## Work instructions
Search the listing below for the line containing "Click the testRigor logo". From there through the line containing "The image size is (438, 246).", transcribe every line exactly, both ends included.

## Given entries
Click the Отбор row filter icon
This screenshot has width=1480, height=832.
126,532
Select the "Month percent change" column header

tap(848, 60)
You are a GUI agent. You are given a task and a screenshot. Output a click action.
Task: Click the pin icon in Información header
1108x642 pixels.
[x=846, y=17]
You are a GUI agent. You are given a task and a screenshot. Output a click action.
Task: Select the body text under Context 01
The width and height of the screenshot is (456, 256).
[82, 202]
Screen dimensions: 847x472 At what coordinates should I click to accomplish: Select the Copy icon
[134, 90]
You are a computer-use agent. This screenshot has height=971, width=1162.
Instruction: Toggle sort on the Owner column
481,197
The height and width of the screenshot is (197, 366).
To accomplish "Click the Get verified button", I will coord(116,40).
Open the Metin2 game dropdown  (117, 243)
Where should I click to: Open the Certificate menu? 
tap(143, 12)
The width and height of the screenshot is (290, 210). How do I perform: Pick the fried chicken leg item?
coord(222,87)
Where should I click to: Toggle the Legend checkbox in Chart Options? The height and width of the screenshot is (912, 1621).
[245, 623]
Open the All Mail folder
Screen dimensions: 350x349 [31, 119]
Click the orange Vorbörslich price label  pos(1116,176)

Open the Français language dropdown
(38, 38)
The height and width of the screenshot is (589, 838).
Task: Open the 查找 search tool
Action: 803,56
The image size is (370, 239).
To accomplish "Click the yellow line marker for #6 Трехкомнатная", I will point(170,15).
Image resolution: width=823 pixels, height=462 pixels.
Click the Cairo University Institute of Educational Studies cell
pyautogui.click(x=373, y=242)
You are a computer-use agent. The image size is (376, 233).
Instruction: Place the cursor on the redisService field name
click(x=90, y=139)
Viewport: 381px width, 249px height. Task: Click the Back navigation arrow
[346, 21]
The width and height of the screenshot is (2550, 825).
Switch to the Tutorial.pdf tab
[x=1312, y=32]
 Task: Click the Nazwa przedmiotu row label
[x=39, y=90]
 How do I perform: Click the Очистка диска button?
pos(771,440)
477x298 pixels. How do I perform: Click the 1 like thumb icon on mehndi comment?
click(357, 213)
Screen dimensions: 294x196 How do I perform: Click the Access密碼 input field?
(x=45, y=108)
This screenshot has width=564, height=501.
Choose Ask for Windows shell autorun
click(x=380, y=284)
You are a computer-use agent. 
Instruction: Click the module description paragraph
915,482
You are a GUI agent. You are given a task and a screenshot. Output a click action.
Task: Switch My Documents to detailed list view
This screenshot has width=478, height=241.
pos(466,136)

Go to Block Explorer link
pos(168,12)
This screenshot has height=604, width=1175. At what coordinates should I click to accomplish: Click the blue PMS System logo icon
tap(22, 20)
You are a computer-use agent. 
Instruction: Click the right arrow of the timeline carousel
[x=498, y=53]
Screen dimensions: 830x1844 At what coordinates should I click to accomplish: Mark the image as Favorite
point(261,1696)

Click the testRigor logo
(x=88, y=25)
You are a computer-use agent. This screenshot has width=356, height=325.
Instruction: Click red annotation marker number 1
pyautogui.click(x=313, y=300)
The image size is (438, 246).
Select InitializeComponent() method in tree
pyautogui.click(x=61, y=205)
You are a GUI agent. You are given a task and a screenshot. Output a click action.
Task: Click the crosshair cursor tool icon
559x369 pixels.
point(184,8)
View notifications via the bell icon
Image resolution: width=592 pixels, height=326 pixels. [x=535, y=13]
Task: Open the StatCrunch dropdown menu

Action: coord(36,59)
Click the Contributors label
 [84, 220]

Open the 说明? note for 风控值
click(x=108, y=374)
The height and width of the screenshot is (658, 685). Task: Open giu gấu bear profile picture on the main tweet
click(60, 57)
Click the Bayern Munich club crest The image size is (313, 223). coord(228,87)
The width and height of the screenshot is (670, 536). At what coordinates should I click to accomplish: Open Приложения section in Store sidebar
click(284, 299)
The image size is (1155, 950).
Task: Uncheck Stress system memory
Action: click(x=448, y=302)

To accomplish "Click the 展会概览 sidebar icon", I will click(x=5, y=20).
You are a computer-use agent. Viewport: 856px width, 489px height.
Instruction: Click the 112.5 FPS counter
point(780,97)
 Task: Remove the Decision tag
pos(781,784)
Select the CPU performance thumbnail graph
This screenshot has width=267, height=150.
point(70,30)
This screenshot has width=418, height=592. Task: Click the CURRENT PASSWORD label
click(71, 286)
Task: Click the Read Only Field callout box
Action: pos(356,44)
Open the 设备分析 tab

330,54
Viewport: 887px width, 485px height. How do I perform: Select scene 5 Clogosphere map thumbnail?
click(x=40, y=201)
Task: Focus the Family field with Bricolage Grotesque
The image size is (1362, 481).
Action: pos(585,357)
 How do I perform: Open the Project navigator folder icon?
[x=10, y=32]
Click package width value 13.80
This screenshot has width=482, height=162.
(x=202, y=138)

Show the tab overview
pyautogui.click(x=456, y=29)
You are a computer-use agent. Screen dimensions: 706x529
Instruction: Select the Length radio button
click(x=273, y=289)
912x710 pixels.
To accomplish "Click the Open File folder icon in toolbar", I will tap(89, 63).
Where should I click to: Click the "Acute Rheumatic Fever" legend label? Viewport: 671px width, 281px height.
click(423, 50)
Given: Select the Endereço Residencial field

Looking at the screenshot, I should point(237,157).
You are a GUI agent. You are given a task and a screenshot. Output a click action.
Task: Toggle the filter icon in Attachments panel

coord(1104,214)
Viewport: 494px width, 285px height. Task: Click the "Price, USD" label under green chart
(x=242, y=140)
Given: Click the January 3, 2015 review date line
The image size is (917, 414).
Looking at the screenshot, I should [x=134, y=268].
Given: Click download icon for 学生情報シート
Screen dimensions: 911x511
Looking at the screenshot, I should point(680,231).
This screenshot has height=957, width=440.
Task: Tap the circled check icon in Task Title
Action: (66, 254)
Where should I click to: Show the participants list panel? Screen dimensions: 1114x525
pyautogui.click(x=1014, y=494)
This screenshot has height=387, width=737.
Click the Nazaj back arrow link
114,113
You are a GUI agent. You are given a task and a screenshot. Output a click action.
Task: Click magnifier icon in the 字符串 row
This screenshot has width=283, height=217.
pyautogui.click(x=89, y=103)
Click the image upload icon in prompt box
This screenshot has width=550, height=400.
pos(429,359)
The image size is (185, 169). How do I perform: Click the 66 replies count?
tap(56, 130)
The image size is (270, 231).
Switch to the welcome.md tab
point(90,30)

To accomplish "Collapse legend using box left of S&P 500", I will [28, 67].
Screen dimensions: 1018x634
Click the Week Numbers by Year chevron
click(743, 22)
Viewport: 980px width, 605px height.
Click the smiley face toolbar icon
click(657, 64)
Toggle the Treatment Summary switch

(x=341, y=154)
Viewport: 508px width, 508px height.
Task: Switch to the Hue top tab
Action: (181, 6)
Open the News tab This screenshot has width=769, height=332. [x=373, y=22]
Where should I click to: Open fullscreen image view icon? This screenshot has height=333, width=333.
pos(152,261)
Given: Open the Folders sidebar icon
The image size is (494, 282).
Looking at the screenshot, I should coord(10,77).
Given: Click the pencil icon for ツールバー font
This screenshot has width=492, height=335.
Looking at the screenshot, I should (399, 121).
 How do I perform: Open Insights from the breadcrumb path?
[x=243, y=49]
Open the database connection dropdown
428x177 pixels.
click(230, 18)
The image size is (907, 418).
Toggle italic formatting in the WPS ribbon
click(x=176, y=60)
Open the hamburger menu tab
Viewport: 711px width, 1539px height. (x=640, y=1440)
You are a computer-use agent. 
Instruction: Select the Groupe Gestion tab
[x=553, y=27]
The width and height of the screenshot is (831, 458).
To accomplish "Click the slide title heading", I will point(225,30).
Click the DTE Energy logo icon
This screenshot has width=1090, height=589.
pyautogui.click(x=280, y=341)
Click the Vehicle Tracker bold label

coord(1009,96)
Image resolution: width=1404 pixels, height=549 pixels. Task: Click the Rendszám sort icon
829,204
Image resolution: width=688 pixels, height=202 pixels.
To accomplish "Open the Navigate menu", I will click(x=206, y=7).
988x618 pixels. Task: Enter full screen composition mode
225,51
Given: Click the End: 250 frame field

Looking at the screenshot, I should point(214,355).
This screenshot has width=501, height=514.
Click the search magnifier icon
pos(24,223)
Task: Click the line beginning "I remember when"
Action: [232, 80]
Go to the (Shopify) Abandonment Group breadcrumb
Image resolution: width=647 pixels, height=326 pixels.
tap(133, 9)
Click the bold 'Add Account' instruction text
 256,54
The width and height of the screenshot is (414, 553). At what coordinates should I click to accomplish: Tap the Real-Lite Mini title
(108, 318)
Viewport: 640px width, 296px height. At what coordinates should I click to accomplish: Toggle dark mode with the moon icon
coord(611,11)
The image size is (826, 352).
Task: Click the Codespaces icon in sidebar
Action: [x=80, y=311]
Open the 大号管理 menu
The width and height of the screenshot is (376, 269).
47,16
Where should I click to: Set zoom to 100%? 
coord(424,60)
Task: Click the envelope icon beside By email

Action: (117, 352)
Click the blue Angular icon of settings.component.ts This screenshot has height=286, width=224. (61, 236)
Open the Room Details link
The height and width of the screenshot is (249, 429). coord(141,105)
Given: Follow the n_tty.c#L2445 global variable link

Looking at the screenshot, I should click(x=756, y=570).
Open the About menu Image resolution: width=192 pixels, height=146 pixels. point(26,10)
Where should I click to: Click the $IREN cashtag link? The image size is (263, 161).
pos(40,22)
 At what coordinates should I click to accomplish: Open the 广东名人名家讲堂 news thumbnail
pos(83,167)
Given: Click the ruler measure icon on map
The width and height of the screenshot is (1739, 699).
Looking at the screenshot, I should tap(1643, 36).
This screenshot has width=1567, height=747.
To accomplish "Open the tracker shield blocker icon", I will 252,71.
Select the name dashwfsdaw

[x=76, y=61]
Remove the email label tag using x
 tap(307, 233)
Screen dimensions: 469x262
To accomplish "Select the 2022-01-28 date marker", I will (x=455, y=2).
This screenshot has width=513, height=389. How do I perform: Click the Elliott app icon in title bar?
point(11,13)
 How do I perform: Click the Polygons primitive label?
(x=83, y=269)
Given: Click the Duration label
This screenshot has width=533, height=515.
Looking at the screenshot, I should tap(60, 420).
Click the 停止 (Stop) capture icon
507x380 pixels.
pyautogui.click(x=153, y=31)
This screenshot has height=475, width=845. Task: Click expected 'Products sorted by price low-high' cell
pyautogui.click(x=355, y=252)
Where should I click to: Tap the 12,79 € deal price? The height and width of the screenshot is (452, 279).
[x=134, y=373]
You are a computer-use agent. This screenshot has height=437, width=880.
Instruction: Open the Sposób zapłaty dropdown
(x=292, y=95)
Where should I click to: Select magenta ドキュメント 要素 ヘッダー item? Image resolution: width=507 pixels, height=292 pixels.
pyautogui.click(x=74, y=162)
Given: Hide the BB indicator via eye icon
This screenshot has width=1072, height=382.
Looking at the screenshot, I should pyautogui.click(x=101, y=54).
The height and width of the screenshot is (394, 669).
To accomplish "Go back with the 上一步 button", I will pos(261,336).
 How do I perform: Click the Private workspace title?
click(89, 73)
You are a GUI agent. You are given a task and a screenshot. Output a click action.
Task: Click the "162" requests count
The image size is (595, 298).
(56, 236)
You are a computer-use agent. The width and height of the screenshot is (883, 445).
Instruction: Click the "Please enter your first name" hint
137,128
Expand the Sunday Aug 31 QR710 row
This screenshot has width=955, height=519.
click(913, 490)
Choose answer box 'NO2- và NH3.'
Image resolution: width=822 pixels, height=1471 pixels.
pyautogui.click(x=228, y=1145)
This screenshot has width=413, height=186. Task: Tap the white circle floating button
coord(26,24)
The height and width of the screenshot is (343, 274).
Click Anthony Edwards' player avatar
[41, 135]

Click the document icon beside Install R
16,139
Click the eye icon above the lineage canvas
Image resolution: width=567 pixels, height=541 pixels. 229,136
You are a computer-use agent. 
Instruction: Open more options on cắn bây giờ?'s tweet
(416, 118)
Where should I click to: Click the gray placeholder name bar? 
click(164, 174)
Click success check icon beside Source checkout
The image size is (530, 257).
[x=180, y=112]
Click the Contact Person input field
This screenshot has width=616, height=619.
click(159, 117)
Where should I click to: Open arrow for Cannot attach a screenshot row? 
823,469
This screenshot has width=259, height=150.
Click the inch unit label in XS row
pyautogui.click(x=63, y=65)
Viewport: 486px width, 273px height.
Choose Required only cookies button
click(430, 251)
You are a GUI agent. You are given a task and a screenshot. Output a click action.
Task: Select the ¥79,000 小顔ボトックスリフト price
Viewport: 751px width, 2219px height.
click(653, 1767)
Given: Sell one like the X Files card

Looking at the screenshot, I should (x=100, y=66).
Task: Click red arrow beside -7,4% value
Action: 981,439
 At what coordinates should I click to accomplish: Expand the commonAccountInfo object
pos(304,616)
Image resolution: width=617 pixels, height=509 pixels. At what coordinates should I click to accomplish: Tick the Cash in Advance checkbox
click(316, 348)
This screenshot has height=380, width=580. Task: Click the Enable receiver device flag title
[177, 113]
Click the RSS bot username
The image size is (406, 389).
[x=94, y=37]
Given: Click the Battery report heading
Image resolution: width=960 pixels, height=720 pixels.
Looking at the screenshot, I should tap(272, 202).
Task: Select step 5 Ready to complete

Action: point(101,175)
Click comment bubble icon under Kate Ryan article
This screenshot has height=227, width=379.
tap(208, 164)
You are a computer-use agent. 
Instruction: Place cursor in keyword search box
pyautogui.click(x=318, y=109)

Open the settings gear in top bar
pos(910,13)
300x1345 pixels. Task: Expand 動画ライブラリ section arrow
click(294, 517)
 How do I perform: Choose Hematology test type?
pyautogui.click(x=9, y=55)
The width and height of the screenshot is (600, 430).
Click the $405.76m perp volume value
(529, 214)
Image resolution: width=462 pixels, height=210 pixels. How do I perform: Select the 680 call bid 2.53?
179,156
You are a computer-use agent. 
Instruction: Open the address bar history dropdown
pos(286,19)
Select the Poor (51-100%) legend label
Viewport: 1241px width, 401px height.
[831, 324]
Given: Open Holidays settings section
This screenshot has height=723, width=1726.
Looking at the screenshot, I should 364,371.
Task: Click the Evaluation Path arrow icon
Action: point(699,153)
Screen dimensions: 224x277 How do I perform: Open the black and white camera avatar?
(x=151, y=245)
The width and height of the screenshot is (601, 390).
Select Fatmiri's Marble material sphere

## Answer to the exercise
Click the testRigor logo
(x=88, y=25)
You are a computer-use agent. This screenshot has width=356, height=325.
Instruction: Click red annotation marker number 1
pyautogui.click(x=313, y=300)
The image size is (438, 246).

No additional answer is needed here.